Psychologists write off such empathetic phenomena as a simple trick of an overactive imagination. At the very least, they do have a point that other senses are being used. Would we be able to feel the sympathetic pain of a broken arm, for example, if we could not actually see the injury? This does not explain, however, the phenomena of long-distance empathy.

CONCRETE CONCEPTS

This is the thought transference of concrete symbols and objects between two minds. Mental telepathy at this level must by necessity move beyond the regular five senses, and often requires a designated sender and receiver, intense concentration, training, and practice.

The simpler the concept, the easier it is to communicate through thought alone. For example, a color or shape may be easier to convey than an animal.

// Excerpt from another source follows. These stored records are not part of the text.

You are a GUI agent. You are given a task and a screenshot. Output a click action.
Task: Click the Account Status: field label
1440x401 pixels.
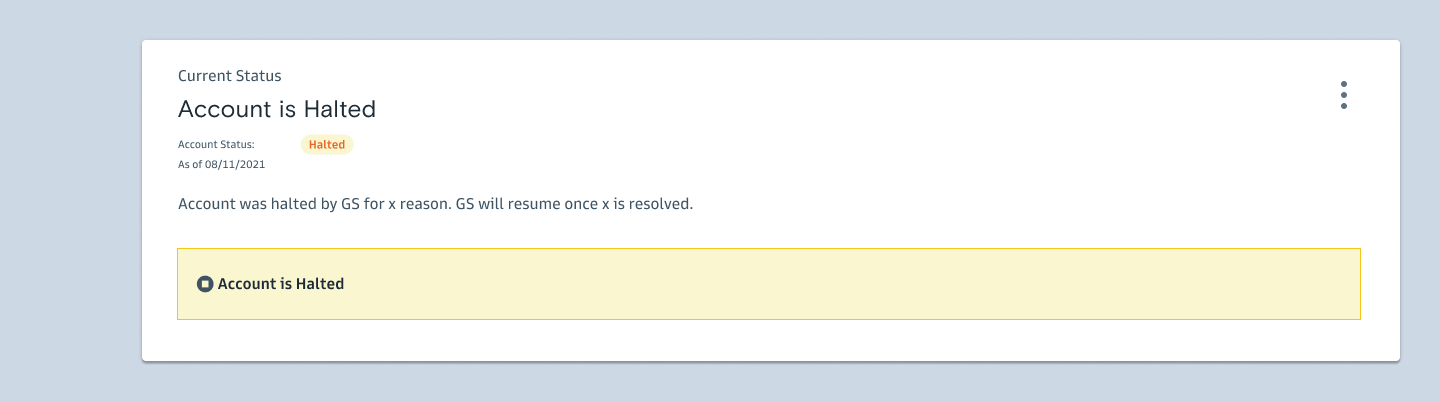point(216,145)
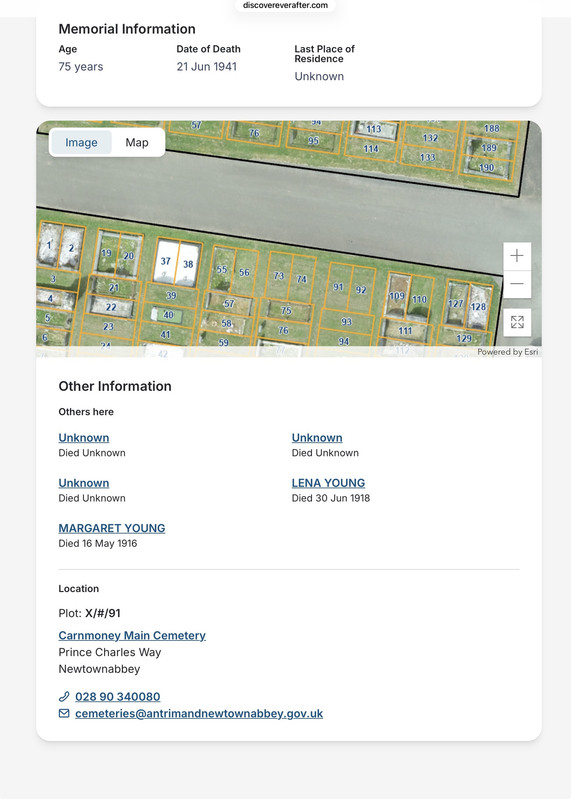This screenshot has width=571, height=799.
Task: Open the first Unknown record in left column
Action: 84,438
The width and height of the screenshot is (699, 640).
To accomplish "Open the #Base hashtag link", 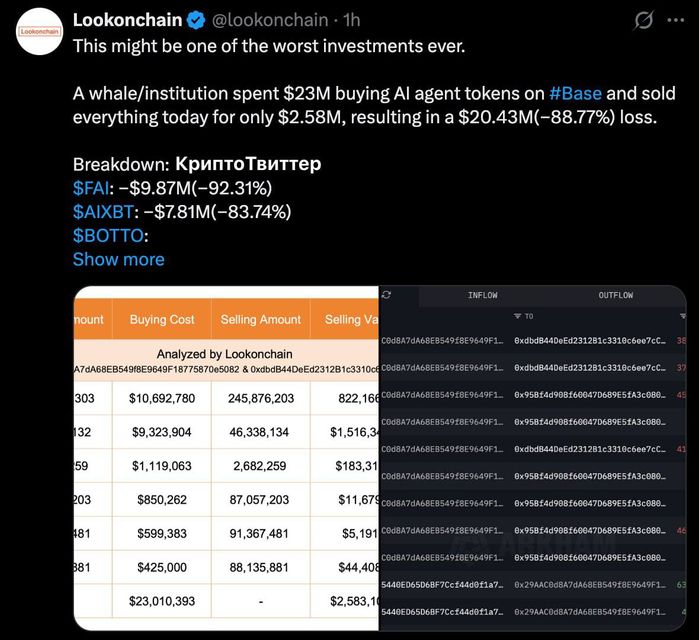I will click(576, 94).
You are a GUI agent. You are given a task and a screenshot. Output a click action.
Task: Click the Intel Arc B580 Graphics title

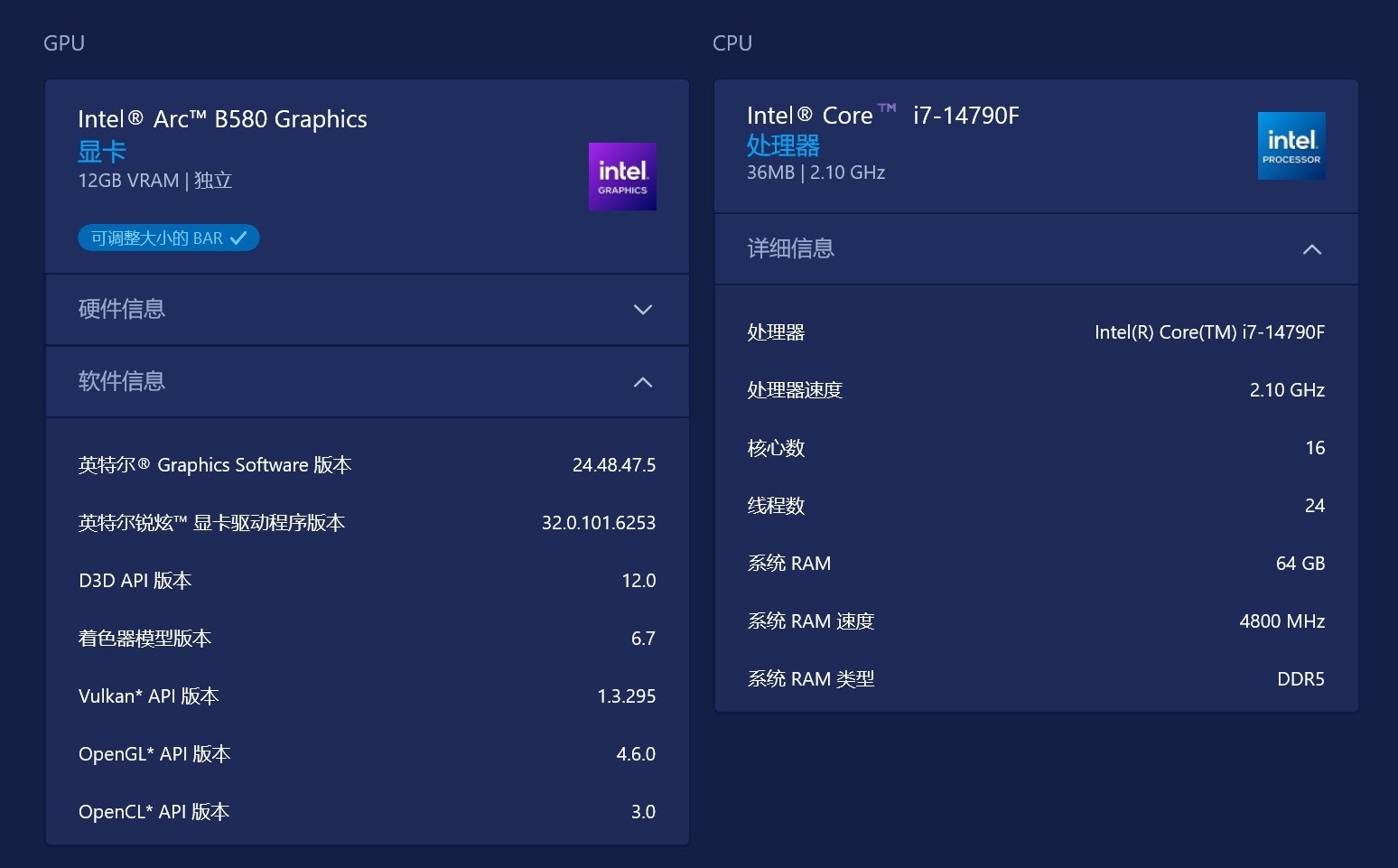tap(222, 119)
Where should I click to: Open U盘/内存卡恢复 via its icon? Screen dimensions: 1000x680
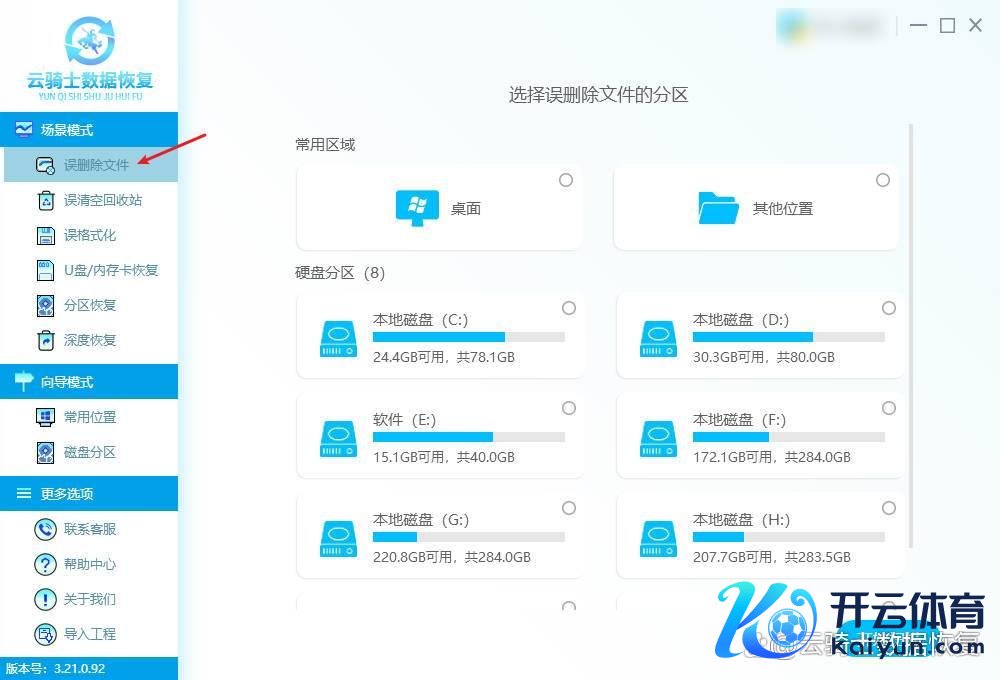[45, 270]
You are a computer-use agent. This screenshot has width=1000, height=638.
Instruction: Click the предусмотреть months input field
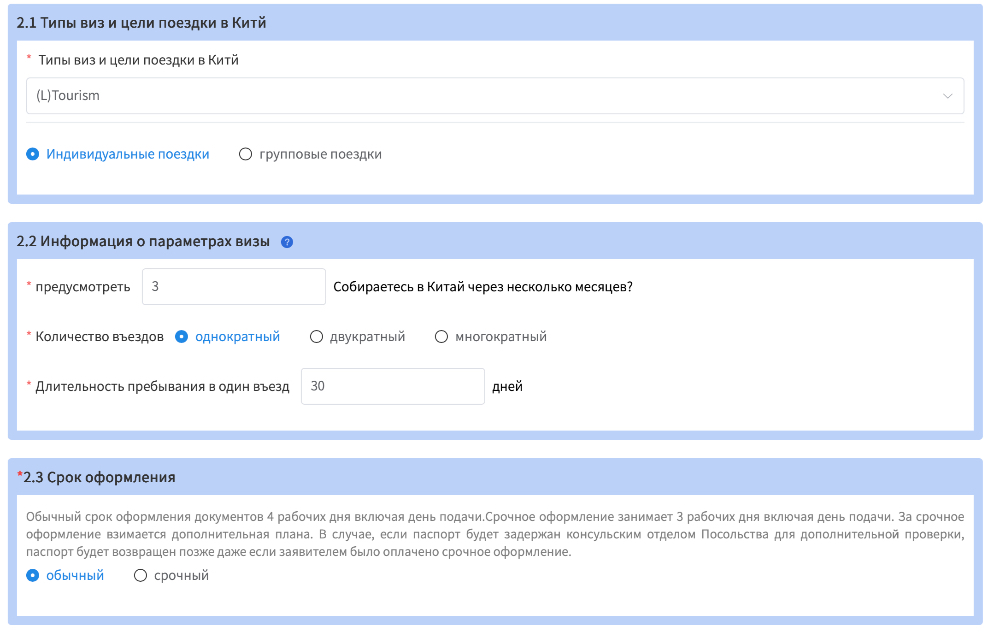tap(233, 287)
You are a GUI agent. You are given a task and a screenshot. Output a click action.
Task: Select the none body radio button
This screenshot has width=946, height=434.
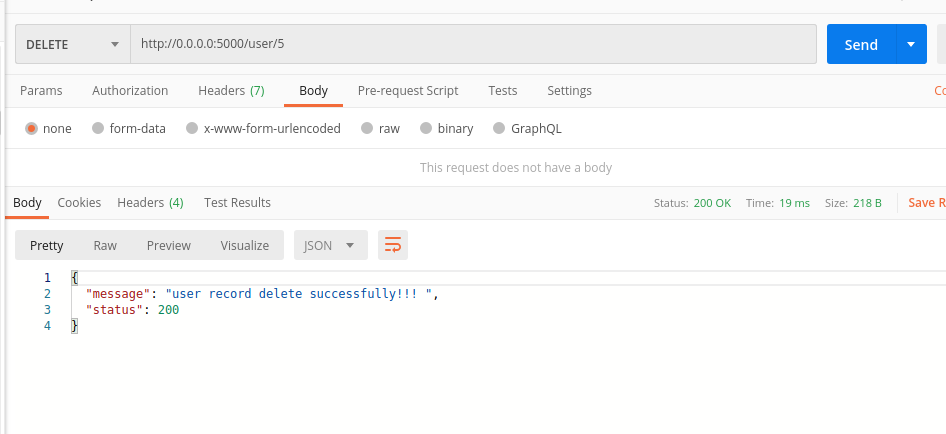point(31,128)
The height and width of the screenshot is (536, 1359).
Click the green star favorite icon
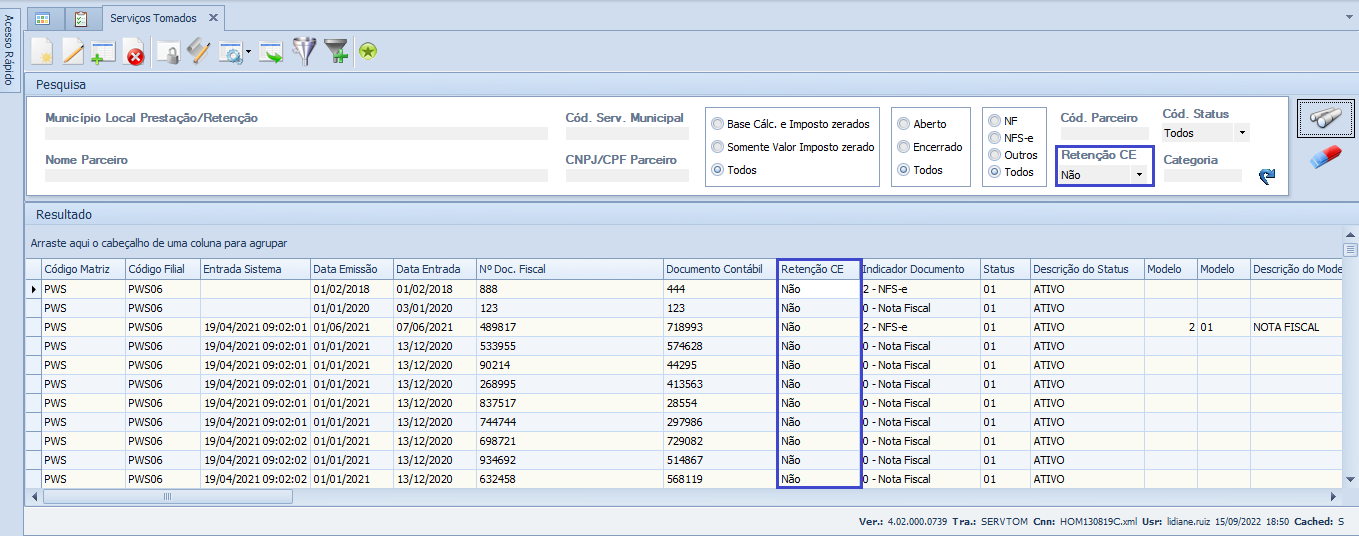click(368, 52)
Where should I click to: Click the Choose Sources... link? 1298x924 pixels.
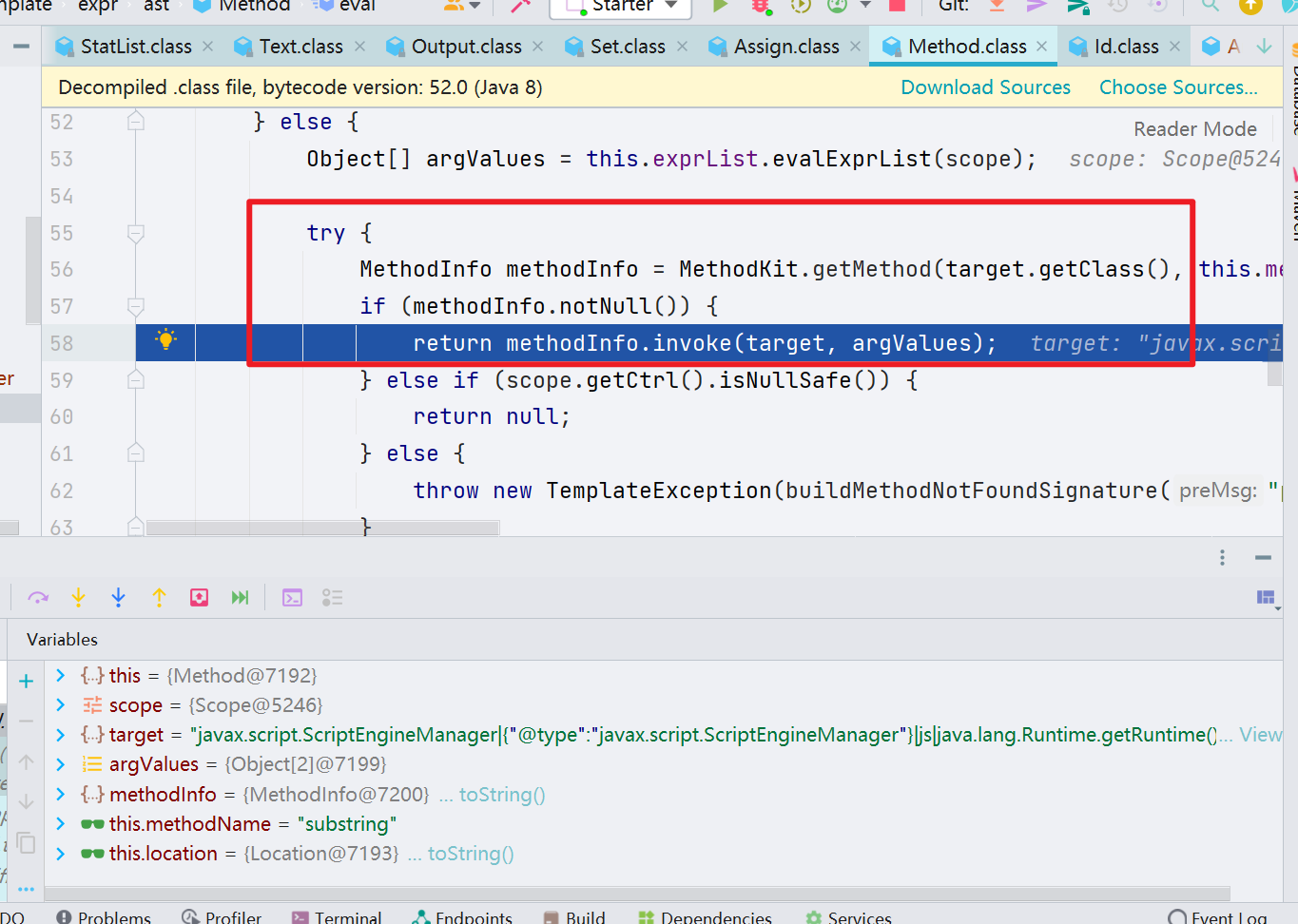click(1177, 87)
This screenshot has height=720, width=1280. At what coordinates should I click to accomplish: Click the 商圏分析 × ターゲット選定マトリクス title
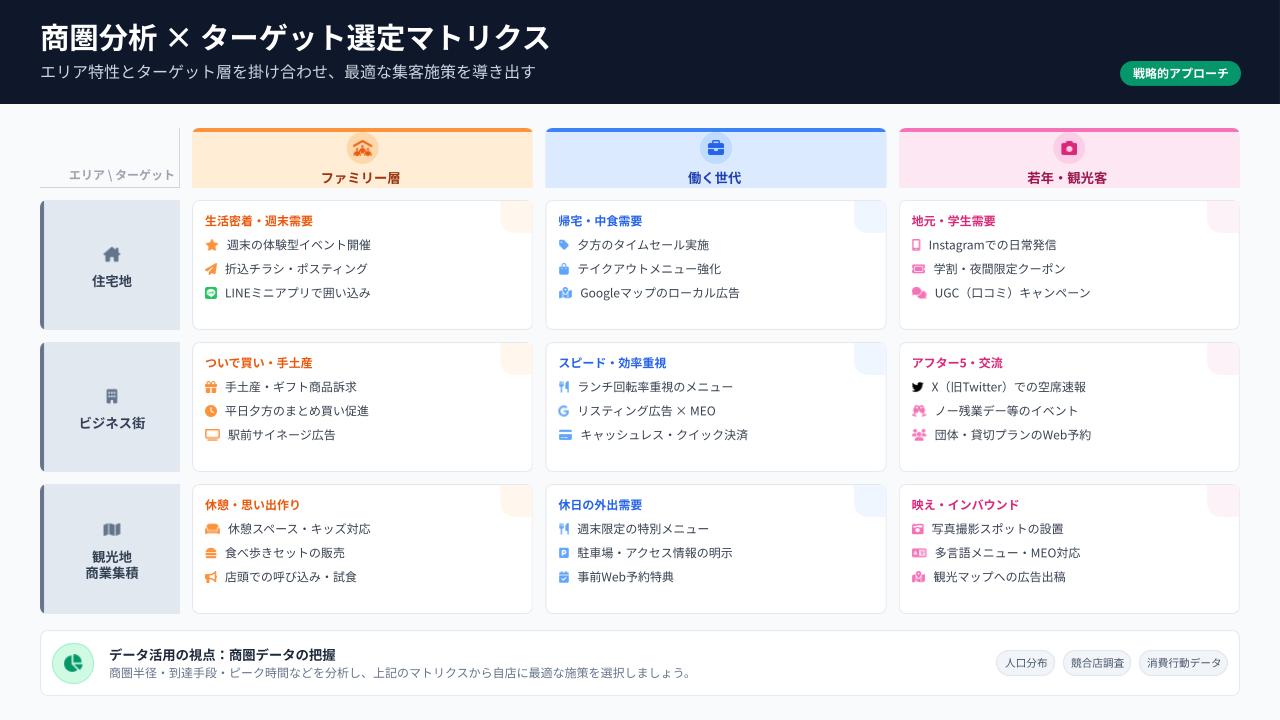click(x=295, y=38)
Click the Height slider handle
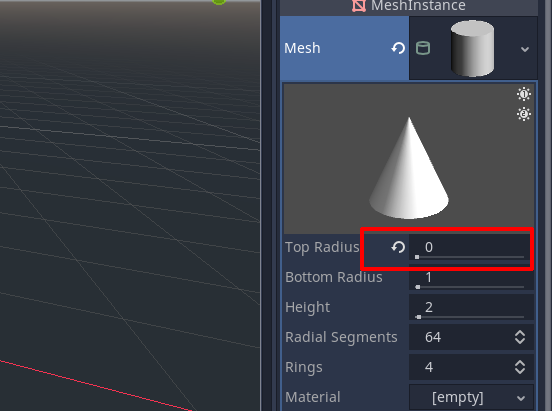Image resolution: width=552 pixels, height=411 pixels. tap(418, 317)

Experiments in telepathy are often conducted on this level. The Zener cards used in tests of mental telepathy are simple, concrete black-and-white symbols (a circle, square, star, plus sign, and three wavy lines). On one hand, skeptics and critics of the Zener cards have pointed out that with only five cards to choose from, even a random guess has a 20% chance of being right. On the other hand, one could argue that a shared, known, limited set of concrete symbols increases the ability of the sender and receiver to coordinate their thoughts. Furthermore, although anyone can get a 20% success rate with enough guesses, a success rate of 50% or higher (which have happened) can not be explained away by simple statistics.

ABSTRACT CONCEPTS

Mental telepathy at this level goes beyond simple colors and shapes to more abstract concepts like ideas, actions, or values. It is rare and difficult for telepaths to achieve this level, and experiments have shown that they have a lower success rate.

Some animals appear to communicate, and science is not able to explain how. Telepathy shouldn’t be ruled out. At this level, such animals would be using abstract concepts, albeit very basic concepts. Due to the nature of animal brains lacking prefrontal lobes, such ideas would probably not go beyond simplistic impulses like “hungry”, “thirsty”, “horny”, or “danger!”

There is a theory that humans were once capable of telepathy, but lost it as the species evolved and developed language. If this is true, then humans may be capable of communicating abstract concepts from mind to mind. On the down side, however, this means mental telepathy may not be able to go beyond basic, animalistic concepts. A human may be able to communicate a source of danger and how to avoid it directly from mind to mind, but a receiver could not, for example, speak to words to a poem the sender is reciting in their mind.